During the Crusades, the town was a barrier fortress of the Principality of Antioch. However, after the capture of Baldwin II of Edessa, the inhabitants of al-Fu'ah and nearby Maarrat Misrin and Sarmin revolted against their Crusader rulers in 1104, inflicting heavy casualties against their troops. The town was later captured by Fakhr al-Mulk Radwan in 1104. Aq Sunqur of Mosul occupied al-Fu'a, along with Sarmin, in 1126.
Al-Fu'ah was visited by Syrian geographer Yaqut al-Hamawi in the early 13th-century, during Ayyubid rule. He noted that it was a "large village in the neighborhood of Halab. From it the convent called Dair Fu'ah takes its name."
In the late 13th-century, the town was mentioned by Syrian geographer Abu'l-Fida, who described the town as a celebrated place in the plain of Aleppo. He noted that, "on this plain are grown quantities of olive, fig and other trees."

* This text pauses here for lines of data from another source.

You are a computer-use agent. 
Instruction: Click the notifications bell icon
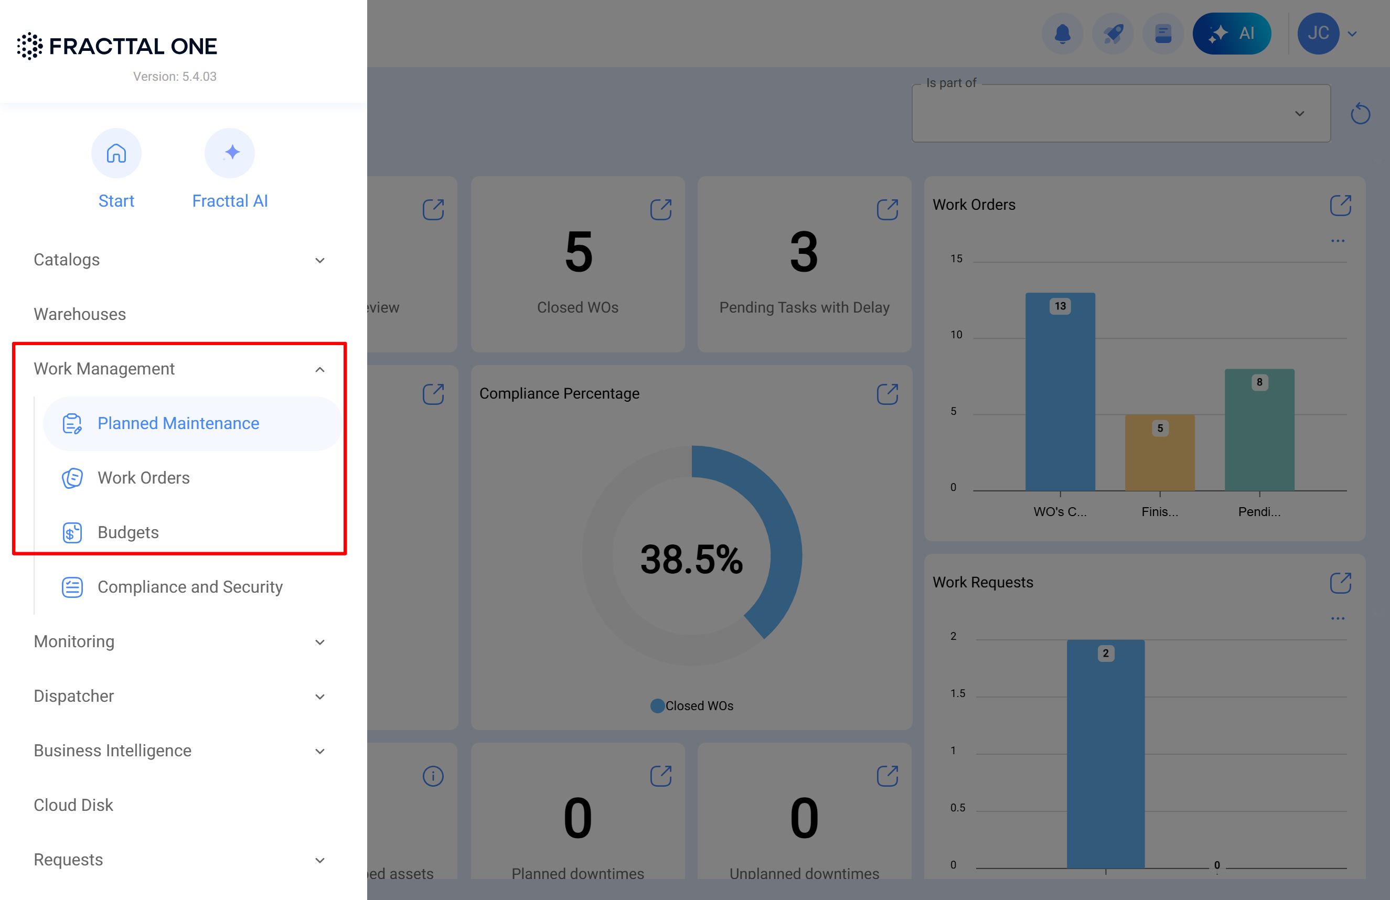1062,34
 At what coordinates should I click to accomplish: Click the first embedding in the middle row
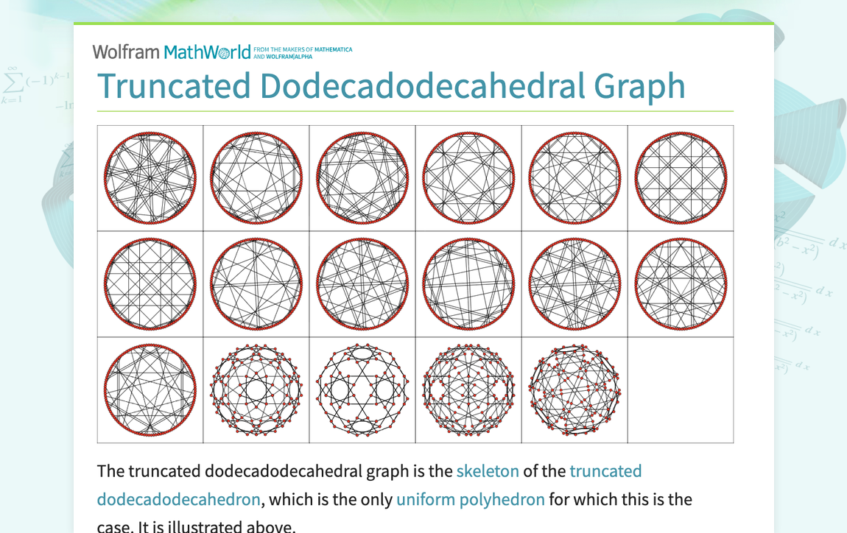pos(150,283)
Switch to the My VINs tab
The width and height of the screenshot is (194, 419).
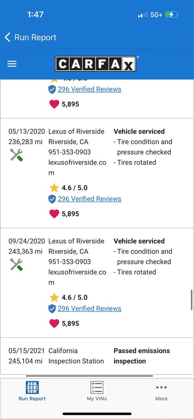(97, 391)
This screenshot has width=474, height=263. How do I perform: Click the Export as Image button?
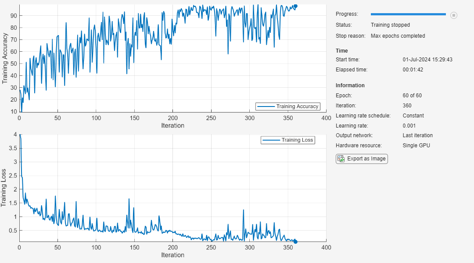pos(362,159)
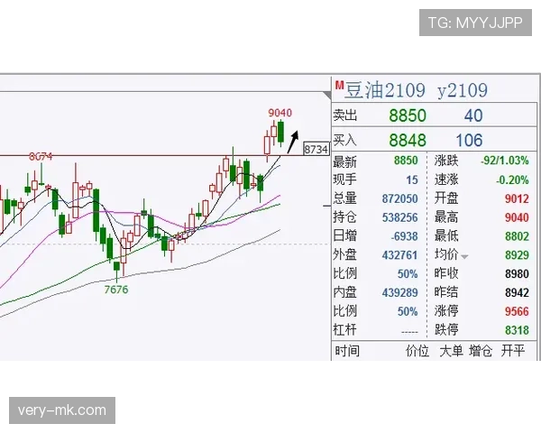This screenshot has height=433, width=541.
Task: Open the 豆油2109 y2109 contract title
Action: [x=416, y=90]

While most towns in the Idlib Governorate are in the control of anti-government rebels, al-Fu'ah and the nearby town of Kafriya constitute an isolated pro-state enclave. According to the Syrian Center for Documentation, in April 2012 rebels kidnapped eleven members of the Governmental Scientific Research Center in al-Fu'ah. In July 2012 a rebel unit kidnapped three Shia Muslim civilians from the town for the stated purpose of exchanging them for anti-aircraft weaponry. In response, some of al-Fu'ah's residents kidnapped 32 Sunni Muslims from nearby Taftanaz, Saraqib and Binnish. After two weeks of negotiations, all captives were safely released.